Doble limpieza: ¿cuándo deberías hacerla?

¿Has oído hablar de la doble limpieza? Puede parecer algo que hará más tediosa tu rutina de cuidado de la piel, pero en realidad es bastante simple e increíblemente eficaz. Esta forma de limpieza intensiva garantiza que tu piel esté superlimpia antes de acostarte. Te contamos el secreto de esta técnica embellecedora, y te decimos cuándo deberías aplicarla y qué tan buenos pueden ser los resultados. Confía en nosotros, vas a querer esto en tu vida.


¿Qué es la doble limpieza?

El nombre en sí mismo prácticamente lo explica todo: en primer lugar, limpia tu piel una vez, luego limpia un poco más. Este proceso se remonta al siglo XIV y se originó en Asia (textos históricos de China, Corea y Japón describen este ritual llevado a cabo por mujeres). Hace siglos las mujeres eliminaban gruesas capas de polvos y pinturas faciales con la ayuda de aceites limpiadores. Como no lograban quitarlo todo, el proceso de limpieza proseguía con un lavado con un limpiador en espuma.
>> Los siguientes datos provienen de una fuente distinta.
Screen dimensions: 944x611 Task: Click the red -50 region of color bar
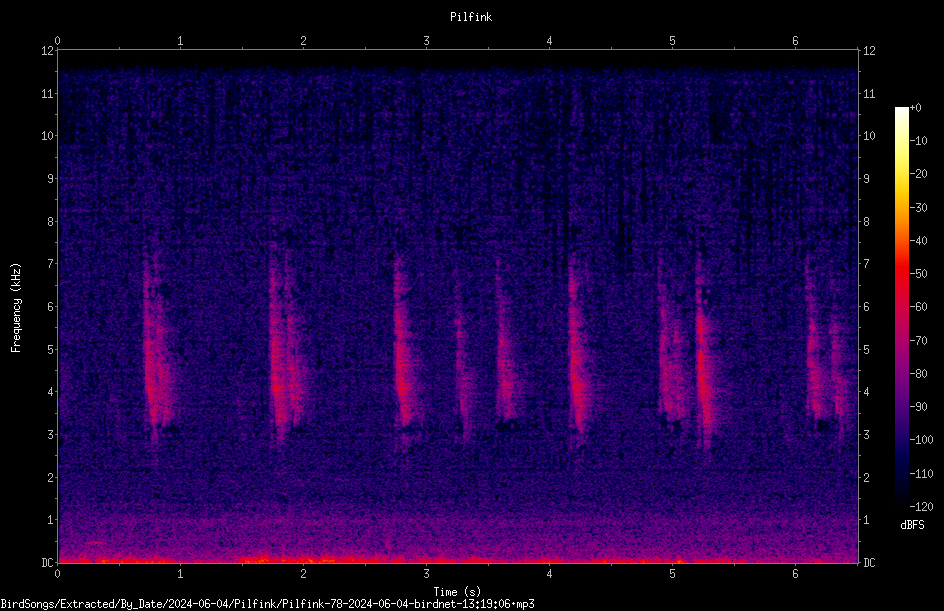click(x=901, y=274)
En la actualidad, el proceso sigue siendo similar. Normalmente, primero se aplica un aceite limpiador facial para eliminar el maquillaje o residuos. Luego se aplica un limpiador en espuma masajeando la piel para retirar el resto de las impurezas. La doble limpieza ofrece una experiencia de limpieza más profunda. Lavar tu rostro una sola vez podría dejar indicios de maquillaje y acumulación en la piel, pero lavarlo 2 veces garantiza que no quede nada.
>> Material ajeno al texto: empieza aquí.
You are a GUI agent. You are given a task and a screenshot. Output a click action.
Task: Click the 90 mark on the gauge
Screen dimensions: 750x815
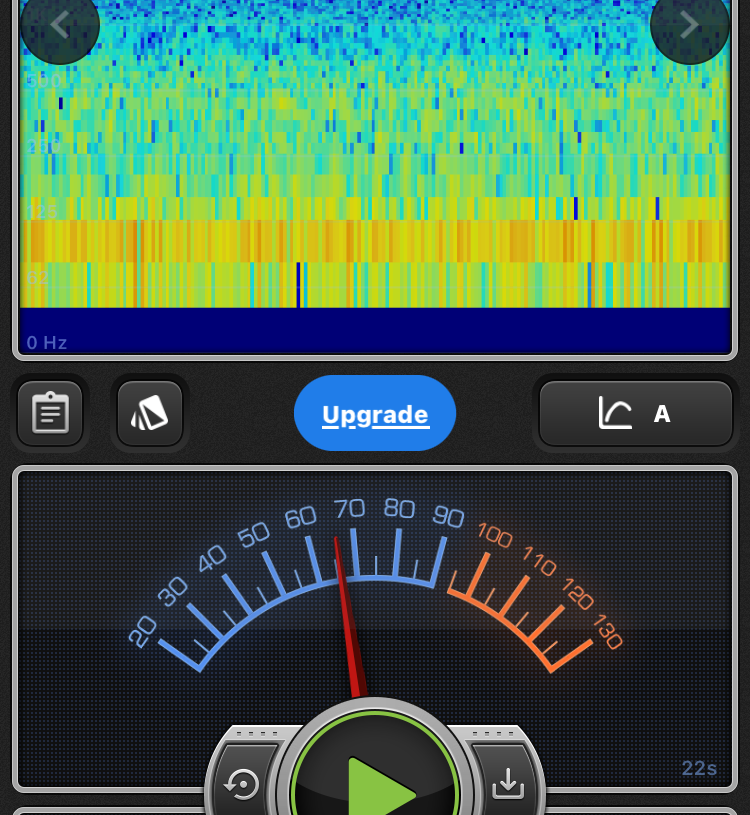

¿Por qué es mejor la doble limpieza que una sola limpieza?

La doble limpieza no solo desmaquilla: realmente limpia la piel. Cualquier producto que apliques después de la limpieza, tu piel lo absorberá mejor. (Encuentra el mejor limpiador para ti aquí.) Eso significa que tu esencia, sérum, corrector de manchas oscuras o hidratante surtirá más efecto sobre la piel limpia y fresca.


¿Cuándo deberías realizar la doble limpieza?
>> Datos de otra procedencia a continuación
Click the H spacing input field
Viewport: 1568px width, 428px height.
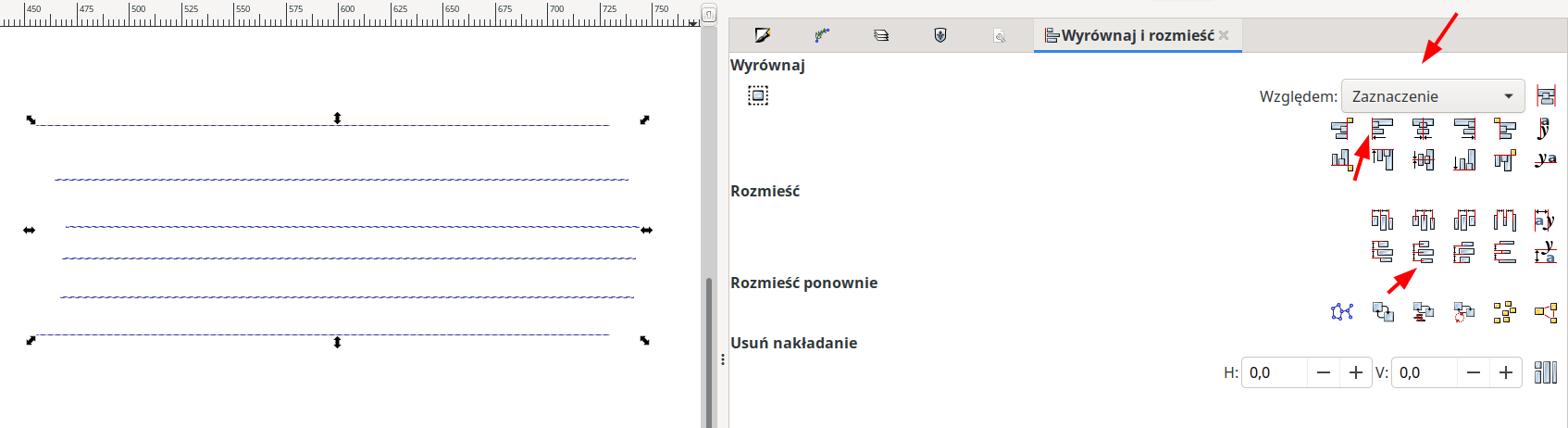click(x=1275, y=372)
La doble limpieza es ideal para los momentos en que llevas mucho maquillaje o necesitas limpiar la sudoración y las impurezas del rostro. Es el ritual nocturno perfecto antes de acostarte.


Para empezar, puedes usar un aceite limpiador facial o agua micelar (que contiene moléculas limpiadoras lipídicas solubles en agua) para desmaquillar. Garnier SkinActive Micellar Cleansing Water All-in-One Makeup Remover & Cleanser desmaquilla y es compatible con casi todos los tipos de piel. A continuación, usa el limpiador ideal para tu tipo de piel y masajea la piel con movimientos ascendentes. Enjuaga el rostro. La piel estará libre de cosméticos, sebo, sudor y suciedad, y la tez estará perfectamente preparada para el próximo producto. Aplica un sérum, seguido del hidratante que elijas.


La doble limpieza es una excelente manera de asegurarte de acostarte con la piel limpia.